Model overdispersed counts; estimate treatment lift
Company: TikTok
Role: Data Scientist
Category: Statistics & Math
Difficulty: Medium
Interview Round: Onsite
Weekly posts per creator are overdispersed and zero‑inflated. In a creator‑level randomized test of a nudge:
- Control: n_c=40,000 creators, total posts=72,000 (mean=1.8)
- Treatment: n_t=40,000 creators, total posts=75,600 (mean=1.89)
- Historical control variance per creator s_c^2≈6.5 (suggesting overdispersion).
Answer:
1) Choose an appropriate model (e.g., Negative Binomial with log link). Using var( Y ) = μ + μ^2/k, estimate k from the control statistics and compute the estimated log rate ratio, its standard error, and a 95% CI for the treatment lift.

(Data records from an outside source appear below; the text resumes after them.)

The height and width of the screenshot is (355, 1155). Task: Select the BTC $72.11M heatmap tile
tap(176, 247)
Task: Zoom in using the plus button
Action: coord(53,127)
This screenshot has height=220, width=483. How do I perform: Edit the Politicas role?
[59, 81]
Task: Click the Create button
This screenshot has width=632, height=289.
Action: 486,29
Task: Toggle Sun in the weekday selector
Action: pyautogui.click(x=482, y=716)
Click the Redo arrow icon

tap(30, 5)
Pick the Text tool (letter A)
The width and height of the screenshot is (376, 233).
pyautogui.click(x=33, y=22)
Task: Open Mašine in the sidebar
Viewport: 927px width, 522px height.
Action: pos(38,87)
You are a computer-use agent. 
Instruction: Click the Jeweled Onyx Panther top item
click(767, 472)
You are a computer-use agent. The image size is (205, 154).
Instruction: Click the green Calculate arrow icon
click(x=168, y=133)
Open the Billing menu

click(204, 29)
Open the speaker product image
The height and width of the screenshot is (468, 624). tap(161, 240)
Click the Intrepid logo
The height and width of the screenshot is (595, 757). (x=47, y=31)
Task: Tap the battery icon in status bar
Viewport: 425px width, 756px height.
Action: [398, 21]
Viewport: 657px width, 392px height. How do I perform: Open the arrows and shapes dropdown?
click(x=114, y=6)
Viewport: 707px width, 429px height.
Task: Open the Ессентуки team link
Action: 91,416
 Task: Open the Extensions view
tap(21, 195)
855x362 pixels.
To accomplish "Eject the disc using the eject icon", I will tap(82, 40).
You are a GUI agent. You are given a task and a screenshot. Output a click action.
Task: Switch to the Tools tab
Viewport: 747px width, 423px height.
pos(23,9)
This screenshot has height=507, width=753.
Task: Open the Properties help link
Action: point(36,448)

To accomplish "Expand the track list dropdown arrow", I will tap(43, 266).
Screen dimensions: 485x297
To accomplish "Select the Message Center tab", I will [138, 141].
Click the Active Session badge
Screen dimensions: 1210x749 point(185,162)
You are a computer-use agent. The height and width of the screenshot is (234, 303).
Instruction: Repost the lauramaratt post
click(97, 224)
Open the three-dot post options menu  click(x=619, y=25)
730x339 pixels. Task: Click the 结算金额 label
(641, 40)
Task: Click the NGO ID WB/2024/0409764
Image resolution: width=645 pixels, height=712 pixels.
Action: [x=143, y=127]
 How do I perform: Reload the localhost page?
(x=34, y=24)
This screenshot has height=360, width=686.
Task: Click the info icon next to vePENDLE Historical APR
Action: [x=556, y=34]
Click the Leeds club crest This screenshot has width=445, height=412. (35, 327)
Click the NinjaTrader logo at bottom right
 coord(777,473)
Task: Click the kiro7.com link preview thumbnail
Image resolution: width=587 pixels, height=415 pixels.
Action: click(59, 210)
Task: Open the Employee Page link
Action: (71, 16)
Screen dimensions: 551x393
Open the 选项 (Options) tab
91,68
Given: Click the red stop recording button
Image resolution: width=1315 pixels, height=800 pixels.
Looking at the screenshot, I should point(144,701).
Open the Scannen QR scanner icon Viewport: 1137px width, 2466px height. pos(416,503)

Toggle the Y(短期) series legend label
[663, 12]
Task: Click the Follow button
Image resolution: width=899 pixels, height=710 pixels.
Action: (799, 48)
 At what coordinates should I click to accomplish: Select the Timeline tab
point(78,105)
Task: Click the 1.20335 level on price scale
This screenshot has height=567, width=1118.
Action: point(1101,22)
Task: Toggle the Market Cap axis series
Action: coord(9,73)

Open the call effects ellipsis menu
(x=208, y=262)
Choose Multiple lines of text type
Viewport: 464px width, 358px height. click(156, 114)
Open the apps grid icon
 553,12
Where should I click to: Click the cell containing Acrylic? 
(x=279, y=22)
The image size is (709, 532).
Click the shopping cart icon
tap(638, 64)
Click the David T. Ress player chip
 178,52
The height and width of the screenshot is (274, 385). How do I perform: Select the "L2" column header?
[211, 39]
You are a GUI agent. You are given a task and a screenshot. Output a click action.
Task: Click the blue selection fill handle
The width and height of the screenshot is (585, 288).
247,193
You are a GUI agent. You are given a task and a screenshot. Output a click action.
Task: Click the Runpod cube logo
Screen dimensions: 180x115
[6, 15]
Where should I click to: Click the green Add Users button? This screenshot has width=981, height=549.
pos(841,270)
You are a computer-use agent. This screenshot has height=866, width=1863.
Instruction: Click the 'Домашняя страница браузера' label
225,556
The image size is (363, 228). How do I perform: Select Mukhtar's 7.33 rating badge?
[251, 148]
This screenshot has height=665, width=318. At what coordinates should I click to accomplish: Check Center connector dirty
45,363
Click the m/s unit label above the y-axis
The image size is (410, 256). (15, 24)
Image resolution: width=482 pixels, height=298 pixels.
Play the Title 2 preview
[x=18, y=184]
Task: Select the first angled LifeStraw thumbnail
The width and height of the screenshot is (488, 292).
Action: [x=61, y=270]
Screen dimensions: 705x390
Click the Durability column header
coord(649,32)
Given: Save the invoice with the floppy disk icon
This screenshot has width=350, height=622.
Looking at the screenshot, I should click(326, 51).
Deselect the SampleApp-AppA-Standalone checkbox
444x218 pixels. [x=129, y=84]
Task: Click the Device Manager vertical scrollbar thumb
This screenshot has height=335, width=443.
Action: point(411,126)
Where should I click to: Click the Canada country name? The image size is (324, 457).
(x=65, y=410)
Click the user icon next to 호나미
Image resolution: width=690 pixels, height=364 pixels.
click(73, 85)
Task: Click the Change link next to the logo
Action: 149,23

2) If you instead used a Poisson model, quantify the expected underestimation of SE relative to the NB and discuss when that would inflate Type I error.
3) Outline a cluster‑robust approach if randomization had been by geo (state/clusters), and a nonparametric bootstrap you’d trust here. Be explicit about the resampling unit and how you’d construct the CI for the rate ratio.
4) Given meaningful heterogeneity by creator tenure, propose a pre‑specified analysis (e.g., stratified NB or interaction terms) and how you’d correct for multiple comparisons across 10 geos (e.g., BH‑FDR).
Quick Answer: This question evaluates modeling and inference for overdispersed, zero‑inflated count data, including estimation of treatment lift (rate ratios), dispersion assessment, standard error quantification, cluster-robust inference, bootstrap resampling, and multiple-comparison correction.